With its increased leverage in this round, Hamas is likely to push harder for concessions on key issues, such as easing the blockade and winning the release of prisoners held by Israel.

What idiot wrote this? What leverage does Hamas have? They will be destroyed in this war.

EDIT: Israel has officially decided to destroy Hamas for good. Article in hebrew: https://www.ynet.co.il/news/article/bjso00d111t

Use google translate to read in English, sadly the direct link to translation does not work

[–] [email protected] 15 points 1 year ago

Seriously, this person has no clue.

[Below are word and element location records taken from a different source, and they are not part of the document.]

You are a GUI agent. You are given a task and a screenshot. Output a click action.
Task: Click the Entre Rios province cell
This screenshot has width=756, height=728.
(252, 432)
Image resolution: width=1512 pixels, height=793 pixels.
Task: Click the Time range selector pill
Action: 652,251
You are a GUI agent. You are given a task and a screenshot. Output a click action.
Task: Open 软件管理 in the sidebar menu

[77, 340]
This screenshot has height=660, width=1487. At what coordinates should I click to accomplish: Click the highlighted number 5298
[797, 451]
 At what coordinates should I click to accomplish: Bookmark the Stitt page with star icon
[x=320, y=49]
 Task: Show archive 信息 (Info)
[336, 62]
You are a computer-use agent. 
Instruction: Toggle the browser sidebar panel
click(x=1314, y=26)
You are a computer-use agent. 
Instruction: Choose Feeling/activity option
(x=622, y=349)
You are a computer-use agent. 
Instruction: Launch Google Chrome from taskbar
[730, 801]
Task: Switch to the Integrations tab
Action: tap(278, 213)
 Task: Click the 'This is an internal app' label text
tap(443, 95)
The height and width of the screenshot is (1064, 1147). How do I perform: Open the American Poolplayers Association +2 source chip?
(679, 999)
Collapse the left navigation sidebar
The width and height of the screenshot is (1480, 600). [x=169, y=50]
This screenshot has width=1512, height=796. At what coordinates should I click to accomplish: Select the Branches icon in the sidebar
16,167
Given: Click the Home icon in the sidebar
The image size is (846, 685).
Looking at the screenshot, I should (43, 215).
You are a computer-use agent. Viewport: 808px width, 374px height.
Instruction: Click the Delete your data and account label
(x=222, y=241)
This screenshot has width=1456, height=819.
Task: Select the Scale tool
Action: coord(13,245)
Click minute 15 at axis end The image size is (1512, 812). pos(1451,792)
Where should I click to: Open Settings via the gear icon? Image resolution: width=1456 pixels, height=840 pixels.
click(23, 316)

They're talking about this like it's more of the same old conflict we are all used to. This is of a completely different character than anything we have seen. There will be no concessions, no ceasefire. Israel is fucking mad. And when they get mad they seriously fuck up whoever they are mad at in a very efficient and indisputable fashion. They might offer a ceasefire after they've exacted a very high cost in retaliation. The Gaza strip is royally fucked.

[–] [email protected] 3 points 1 year ago

EDIT: Israel has officially decided to destroy Hamas for good.

Fun fact, if the GWOT taught us anything, it's that you can't eradicate an ideology through military force unless you do a genocide. Funner fact, Israel has been doing a slow genocide for a while and this is the excuse they have to speed the process up.

Hamas has huge support in palestine, killing them will result in (more) civilian deaths and increase support further.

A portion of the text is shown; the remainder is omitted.